Los exámenes toxicológicos que los médicos les realizaron a Emilia Forero e Inés de Bedout detectaron talio, un metal pesado y muy difícil de conseguir que es extremadamente tóxico. El veneno, según detalló la fuente a CNN, estaba en las frambuesas. Las niñas estuvieron unos días internadas, pero los médicos no lograron salvarlas. Una tercera niña, que aún está en delicado estado de salud, y un hermano de Inés también habían probado las frambuesas, pero en menor cantidad y por eso lograron salvar sus vidas.

Tras una extensa investigación, respaldada por “pruebas muy sólidas” por parte de la Fiscalía General de Colombia, las sospechas recayeron sobre Guzmán Castro y el pasado 4 de diciembre se emitió una orden de captura con circular roja de la Interpol.
“Ese es un caso muy doloroso porque implicó el envenenamiento de dos niñas. Fue muy impactante la forma en que sucedieron esos hechos. La primera noticia que tuvimos fue lo del envenenamiento y como fue avanzando el caso, que es un caso de una investigación que se hizo de manera muy juiciosa, muy detallada.

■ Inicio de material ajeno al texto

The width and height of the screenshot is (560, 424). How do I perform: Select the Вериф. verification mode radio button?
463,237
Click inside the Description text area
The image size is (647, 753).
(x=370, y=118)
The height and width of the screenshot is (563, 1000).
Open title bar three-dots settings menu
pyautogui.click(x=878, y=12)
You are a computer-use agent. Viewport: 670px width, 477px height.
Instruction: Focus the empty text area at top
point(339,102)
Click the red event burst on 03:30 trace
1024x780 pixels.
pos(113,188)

Yo siento que los equipos de investigación han avanzado hacia temas mucho más complejos y estructurales en el recaudo de evidencias”, dijo en entrevista con W Radio la fiscal general Luz Adriana Camargo el 11 de diciembre.
Pero la muerte de las dos niñas dio lugar a otros hallazgos. Según reveló Camargo en esa entrevista, también se investiga un caso anterior, en el que la mamá de Inés de Bedout, fallecida por cáncer en 2020, también había presentado previamente envenenamiento con talio.
Cómo llegaron sospechas de la empresaria
Pero ¿qué llevó a la fiscalía a sospechar y seguir la pista de Guzmán Castro? Según explicó a CNN la fuente con acceso a la investigación, Juan de Bedout, padre de Inés, habría sostenido en el pasado una relación extramatrimonial con esta mujer.
Algunas pruebas técnicas judiciales y testimonios obtenidos por la fiscalía avalan la hipótesis de que el crimen tendría motivación personal, asociada a relaciones sentimentales y conflictos familiares, dijo la fuente de la investigación a CNN.
Zulma Guzmán se defendió de los señalamientos en su contra en una entrevista concedida desde la clandestinidad al periodista Florencio Sánchez del portal digital Focus Noticias. “Lo primero que tengo que decir es que siento mucho el dolor que deben estar sintiendo las familias por la pérdida de sus niñas”, dijo. “Yo soy madre y eso debe ser un dolor infinito. Y entiendo que por esa razón quieran encontrar al culpable y van a usar todos los medios posibles para ello. Sin embargo, ese culpable no soy yo y eso es lo que estoy buscando probar ahora ante la justicia”, sostuvo al comienzo de su declaración Guzmán el pasado 13 de diciembre.